Required action: All entries are to be transcribed exactly. Pictures are not part of the copy.

Information provided: Begin

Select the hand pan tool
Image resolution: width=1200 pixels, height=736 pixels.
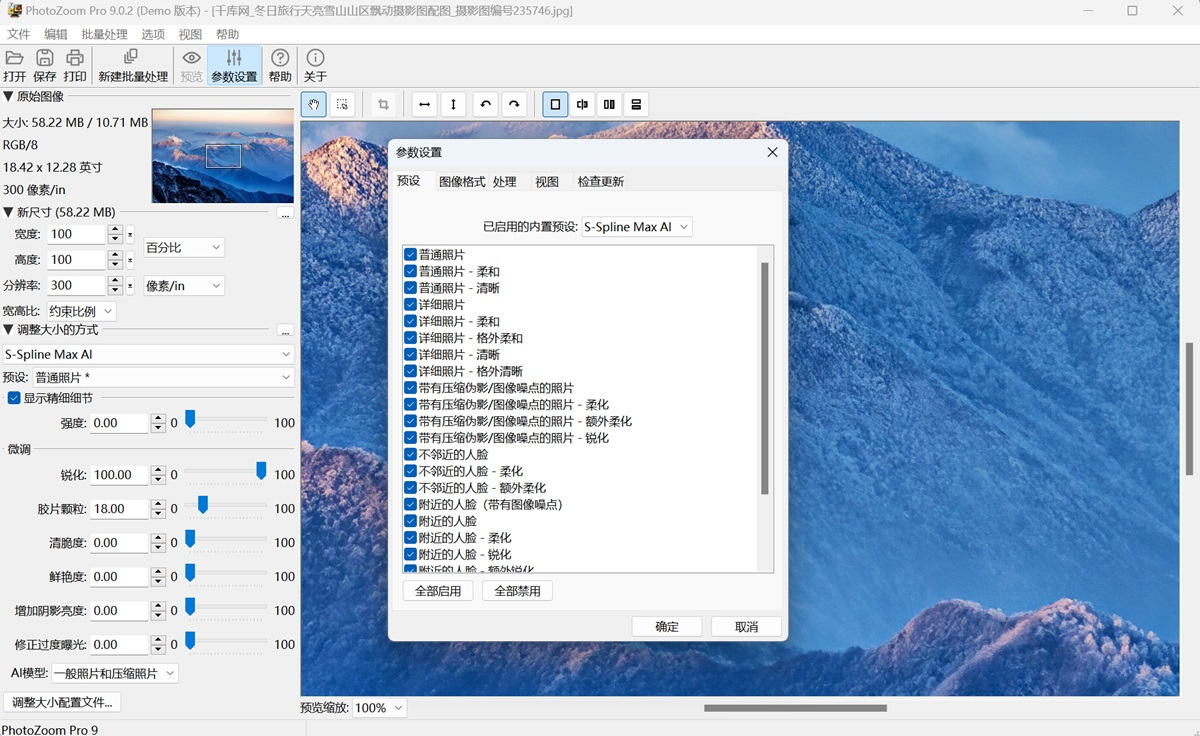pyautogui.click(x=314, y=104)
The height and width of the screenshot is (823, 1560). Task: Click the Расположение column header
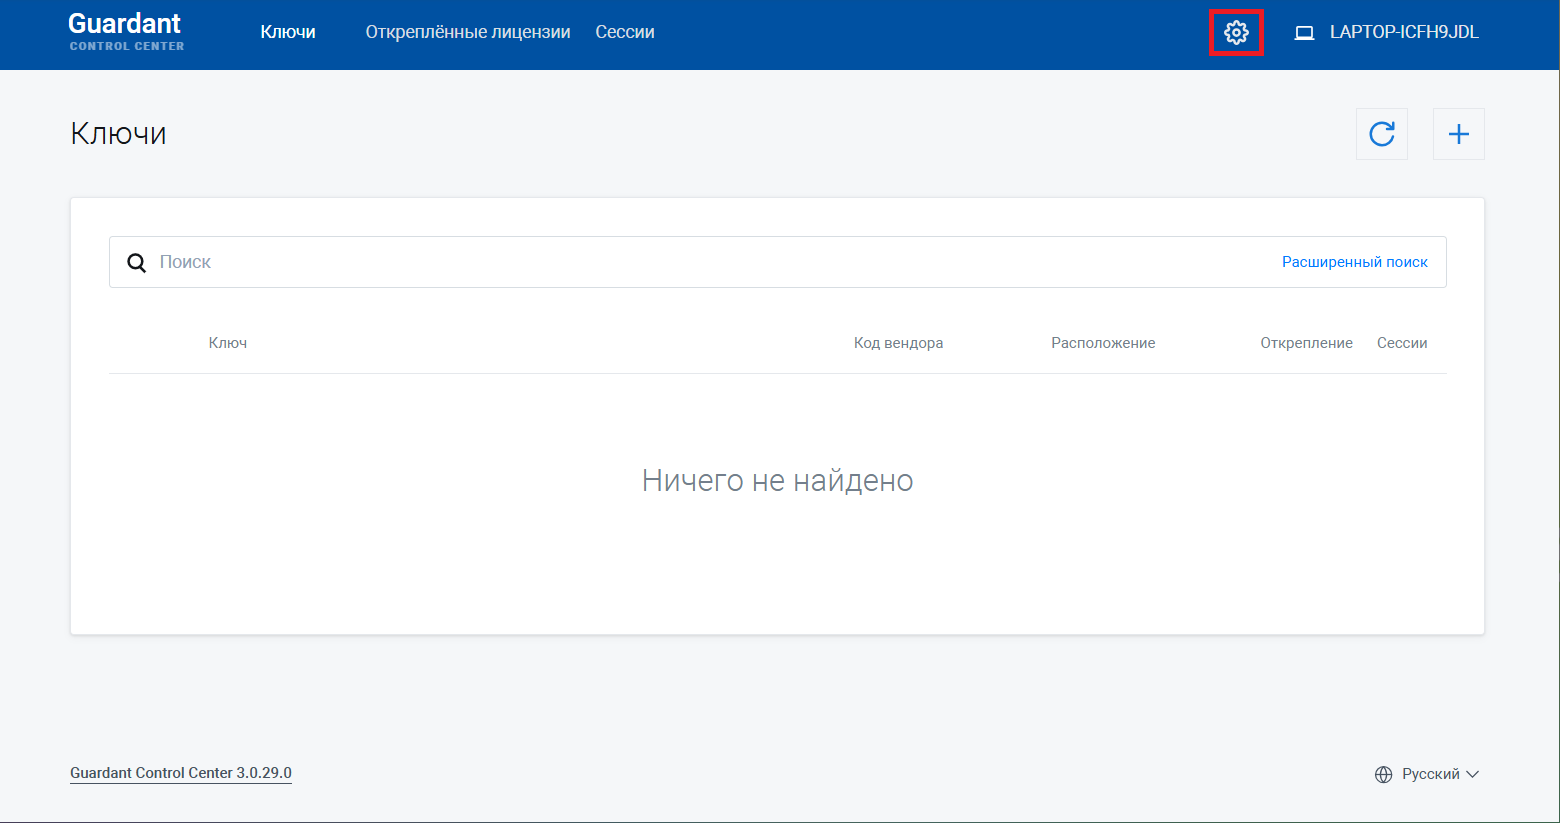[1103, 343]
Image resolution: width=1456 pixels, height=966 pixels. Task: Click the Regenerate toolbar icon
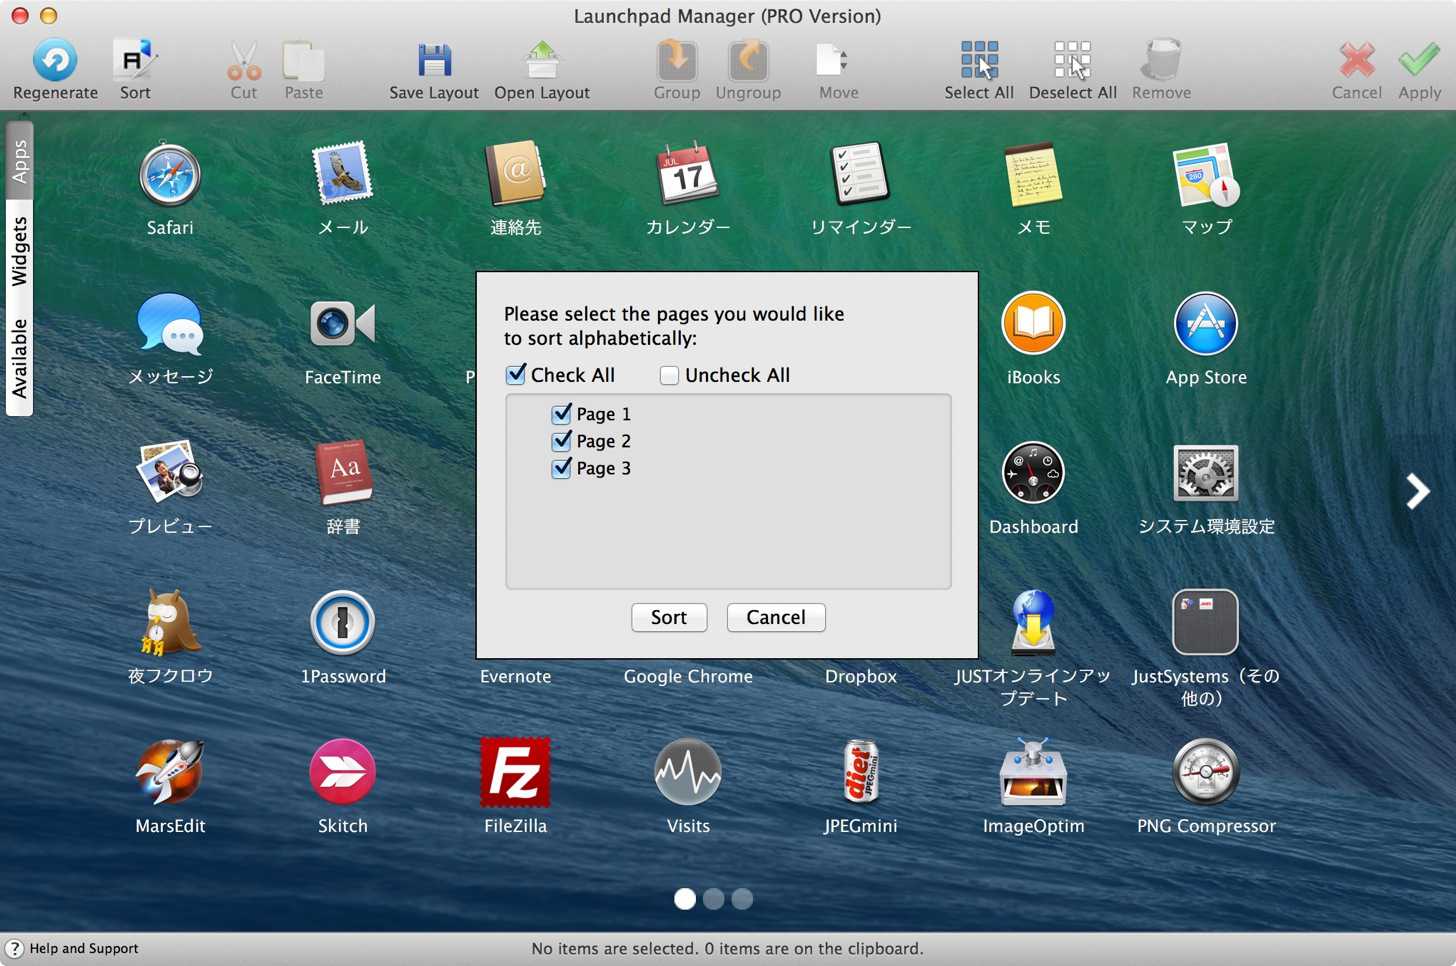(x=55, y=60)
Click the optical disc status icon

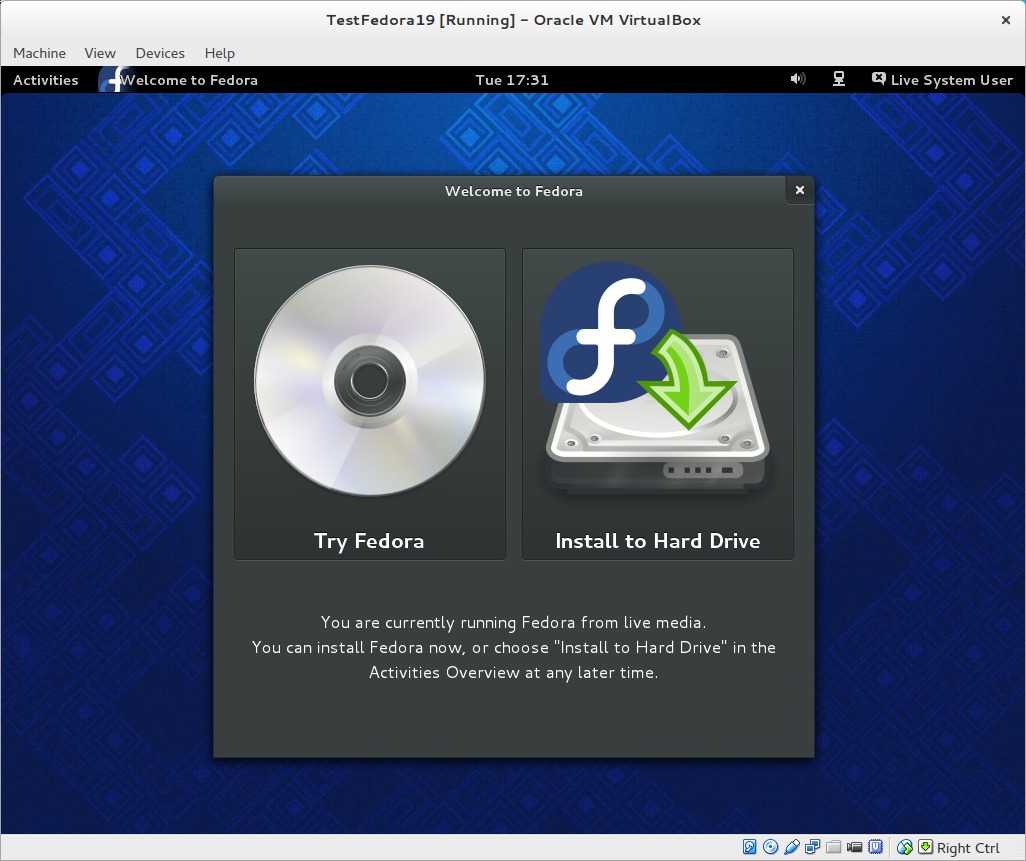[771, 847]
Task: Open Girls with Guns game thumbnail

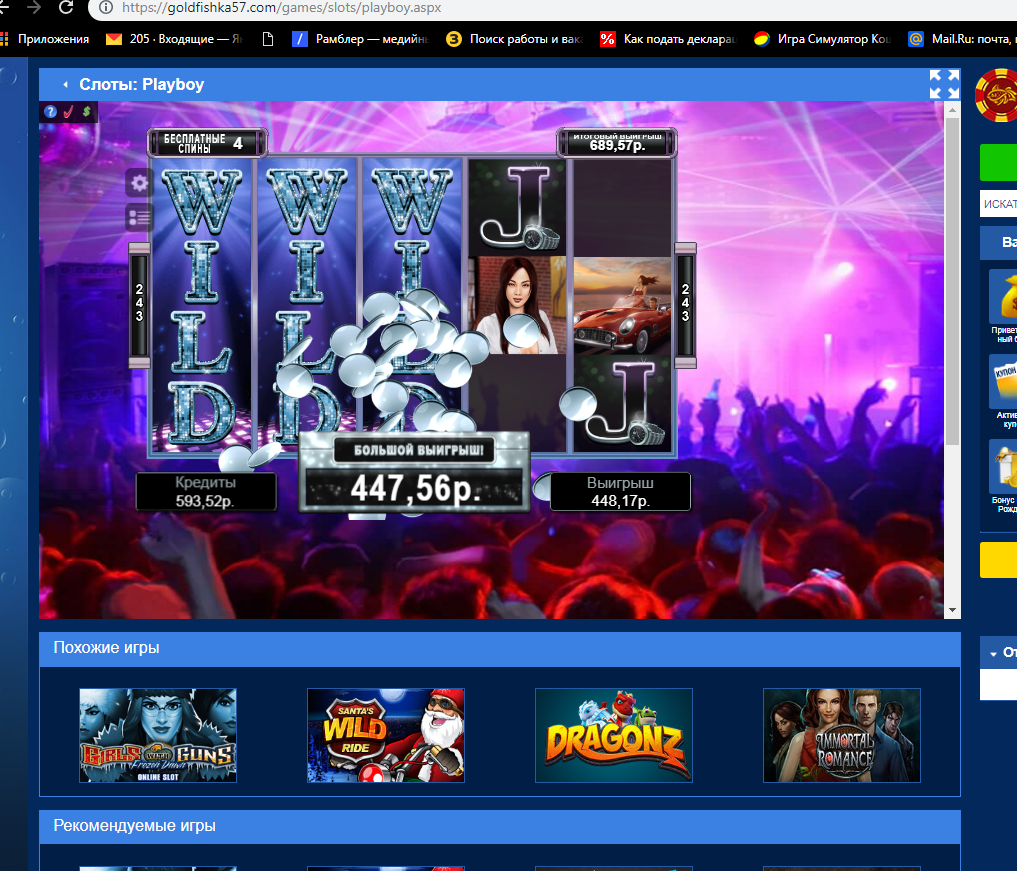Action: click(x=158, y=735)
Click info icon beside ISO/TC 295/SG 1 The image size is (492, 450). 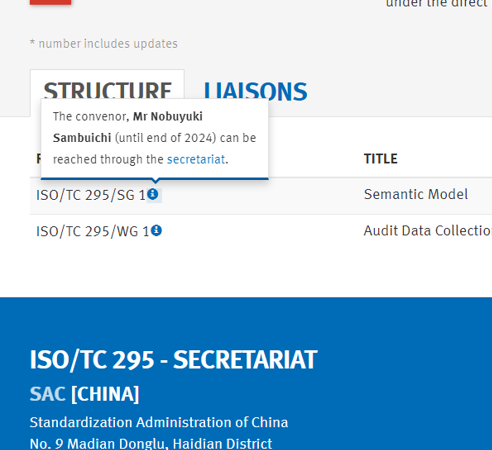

Information provided: End

Task response:
Select the hand pan tool
Image resolution: width=1200 pixels, height=736 pixels.
pyautogui.click(x=314, y=104)
The height and width of the screenshot is (823, 1560). Task: Click the Расположение column header
[1103, 343]
Image resolution: width=1456 pixels, height=966 pixels. Task: Click the Regenerate toolbar icon
(x=55, y=60)
Click the optical disc status icon

[771, 847]
Task: Open Girls with Guns game thumbnail

Action: click(x=158, y=735)
Click info icon beside ISO/TC 295/SG 1 The image size is (492, 450). 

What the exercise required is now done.